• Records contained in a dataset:
********
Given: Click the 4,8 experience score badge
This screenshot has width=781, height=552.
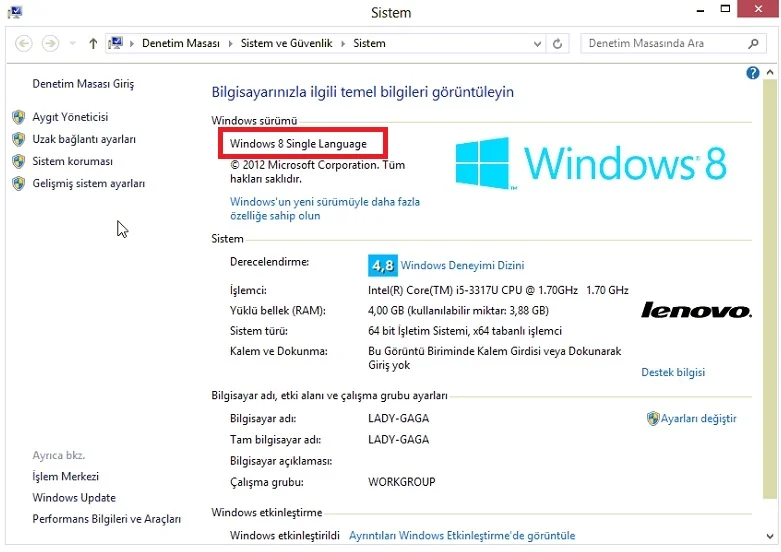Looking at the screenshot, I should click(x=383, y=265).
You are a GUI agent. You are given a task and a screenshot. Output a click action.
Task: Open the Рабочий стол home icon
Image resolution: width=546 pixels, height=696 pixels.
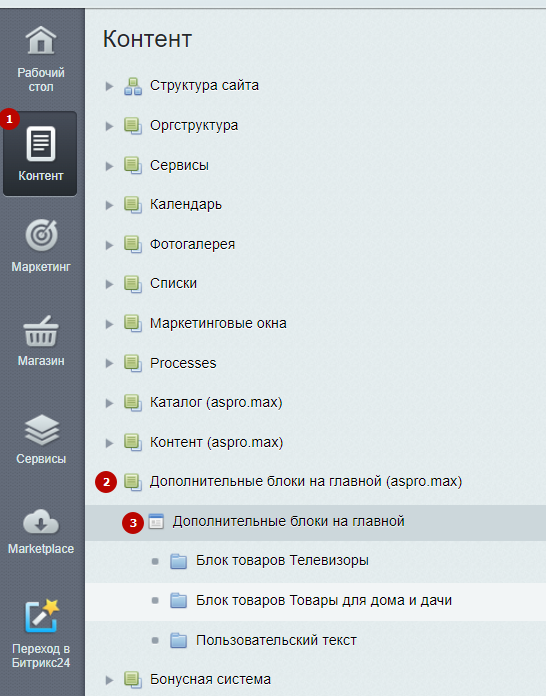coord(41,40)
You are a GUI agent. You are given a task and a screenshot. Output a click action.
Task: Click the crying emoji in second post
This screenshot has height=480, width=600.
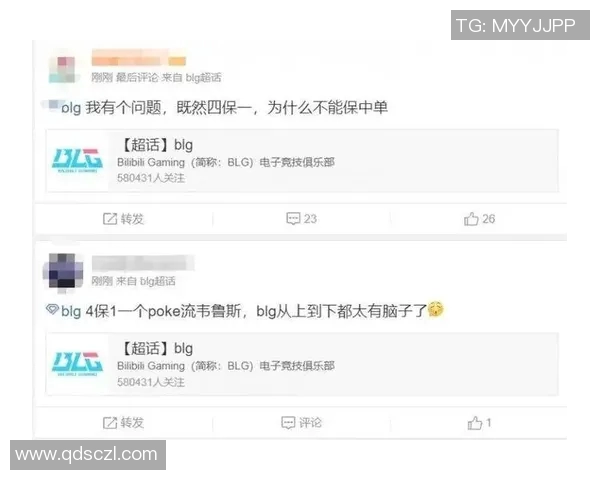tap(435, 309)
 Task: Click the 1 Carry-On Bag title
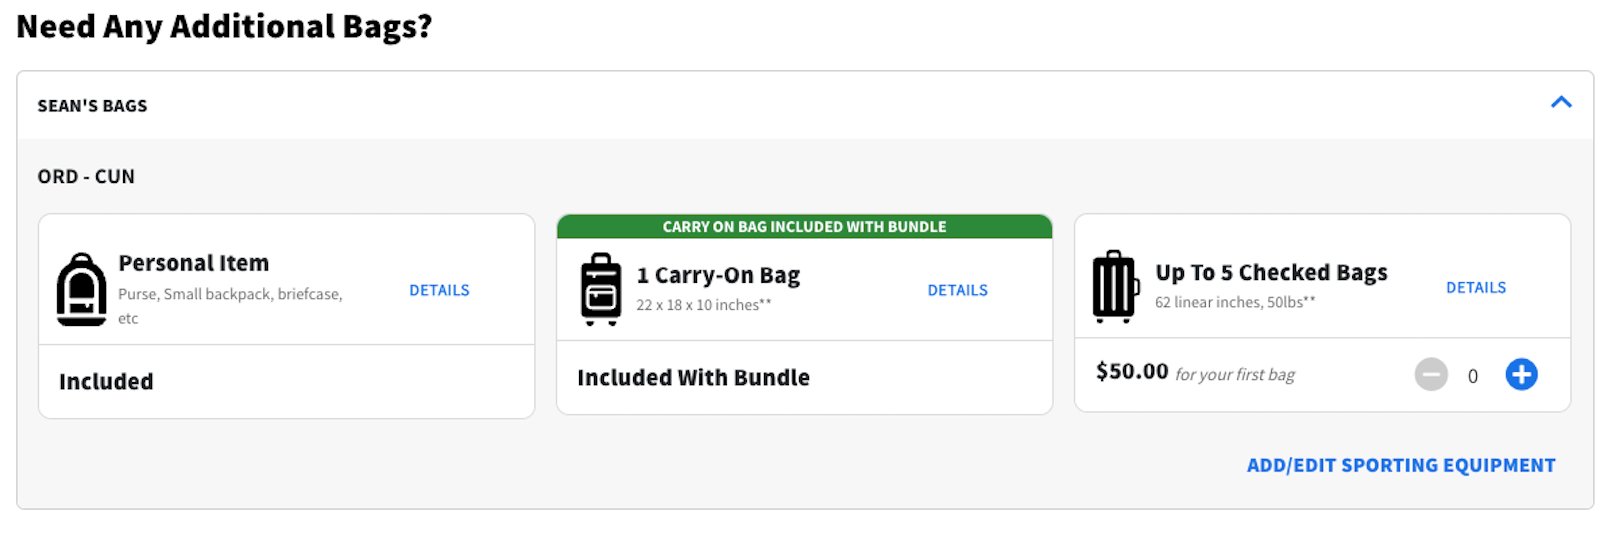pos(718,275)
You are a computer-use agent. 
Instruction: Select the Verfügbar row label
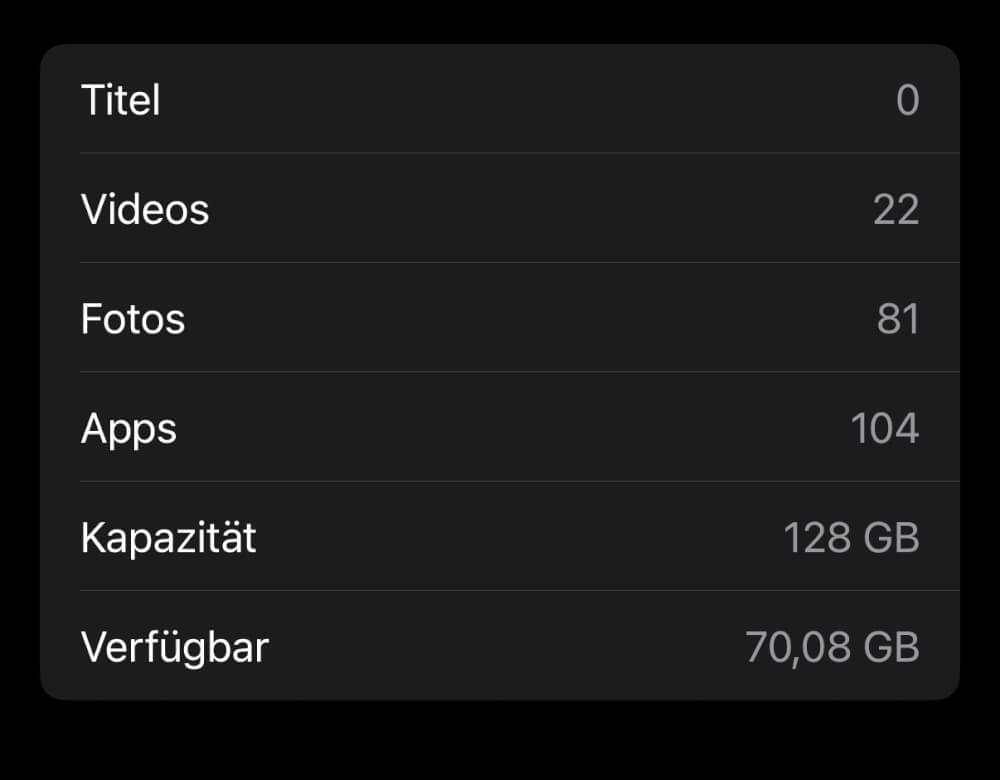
********
Since the copy must exclude the pictures, transcribe only the text of the records, word for word.

• Result for this exercise:
Given: Click the 4,8 experience score badge
This screenshot has width=781, height=552.
Looking at the screenshot, I should click(x=383, y=265).
You are a GUI agent. You are given a task and a screenshot. Output a click action.
Task: Open the Рабочий стол home icon
Image resolution: width=546 pixels, height=696 pixels.
coord(41,40)
You are a GUI agent. You are given a task and a screenshot. Output a click action.
Task: Click the crying emoji in second post
This screenshot has height=480, width=600.
tap(435, 309)
 Task: Click the 1 Carry-On Bag title
pos(718,275)
You are a computer-use agent. 
Instruction: Select the Verfügbar row label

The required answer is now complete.